When you run g++ main.cpp -o myapp, several things happen in sequence. Understanding that sequence helps you debug build errors and structure larger projects.
Step 1: Preprocessing
The preprocessor handles lines that start with #. #include directives are replaced with the contents of the included file. #define macros are substituted. The result is a single expanded source file.
This is why including a header file makes its declarations available — you're literally copying the declarations into your file before compilation.
Step 2: Compilation
The compiler converts your C++ source into assembly language, then into machine code — a file called an object file (.o or .obj).
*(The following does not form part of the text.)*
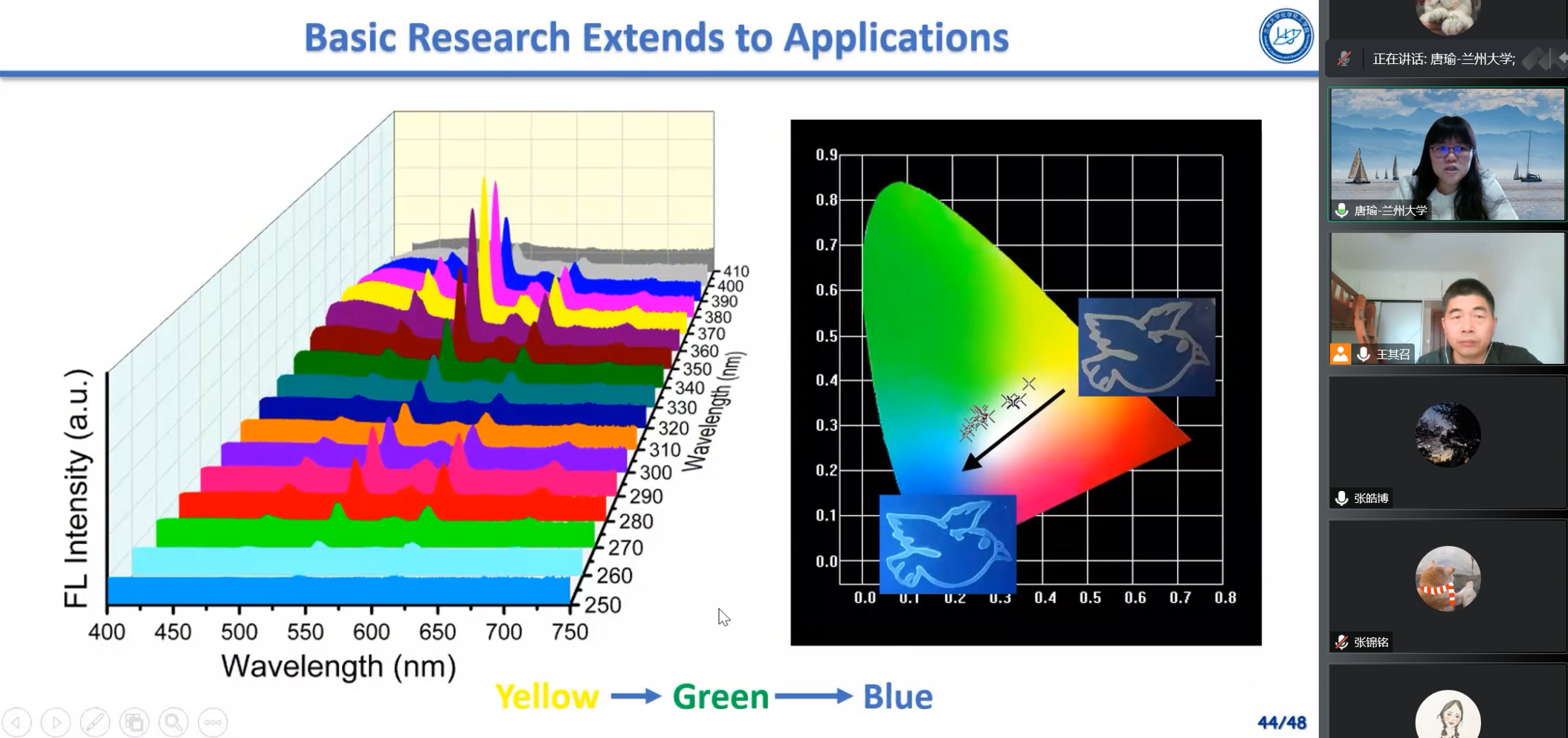
Task: Open more slideshow options ellipsis
Action: click(x=213, y=722)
It does this for each .cpp file independently.
During this step, the compiler checks your code for syntax errors and type mismatches. If a function is declared (in a header) but not defined yet, that's fine — the compiler trusts that the definition will appear somewhere.
Step 3: Linking
The linker takes all the object files and combines them into a single executable. It resolves references: if main.cpp calls a function defined in utils.cpp, the linker connects them.
This is why "undefined reference" errors happen at link time, not compile time. The compiler saw the declaration and said "fine, I'll trust you." The linker looked for the definition and couldn't find it.
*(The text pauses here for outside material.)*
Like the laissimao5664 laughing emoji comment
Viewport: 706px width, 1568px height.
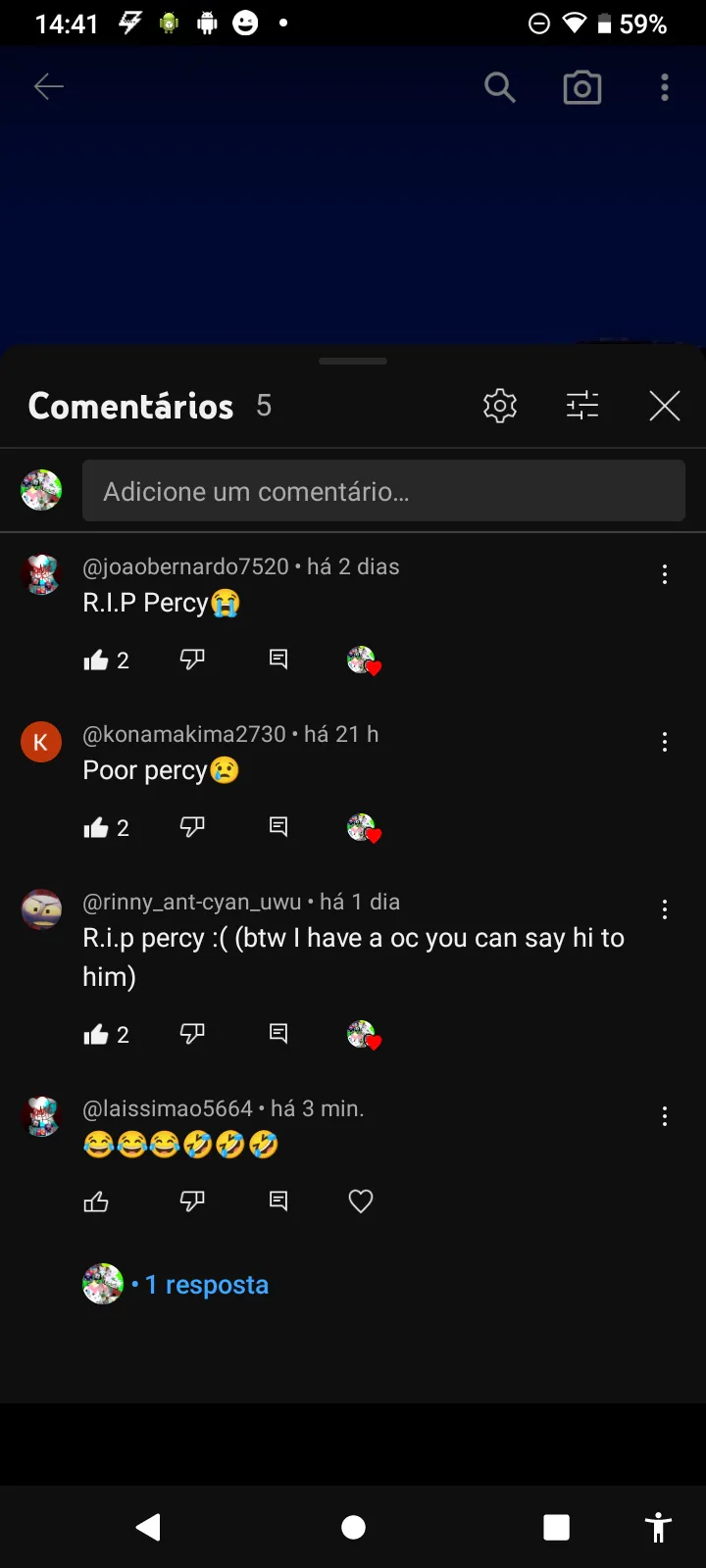tap(96, 1201)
Header files vs source files
- •Header files (.h or .hpp): contain declarations — function signatures, class definitions, constants. Included in other files.
- •Source files (.cpp): contain definitions — the actual function bodies and variable implementations. Compiled separately.
The rule: put declarations in headers, definitions in source files. Include the header wherever you need the declaration.
// math_utils.h
int add(int a, int b); // declaration
// math_utils.cpp
#include "math_utils.h"
int add(int a, int b) { return a + b; } // definition
// main.cpp
#include "math_utils.h"
int main() { cout << add(3, 4); }Compiling multiple files
g++ main.cpp math_utils.cpp -o myapp
Or compile separately then link:
g++ -c main.cpp -o main.o g++ -c math_utils.cpp -o math_utils.o g++ main.o math_utils.o -o myapp
Make and CMake
For projects with many files, build tools automate this. Make uses a Makefile to define build rules. CMake generates build files for multiple platforms. Most real C++ projects use CMake — it's worth learning once you have a few source files.
Understanding the build system turns mysterious errors into diagnosable problems. "Undefined reference to X" means the linker can't find X's definition. "Redefinition of X" means X is defined in multiple places. Once you understand compilation and linking, these messages point directly to the fix.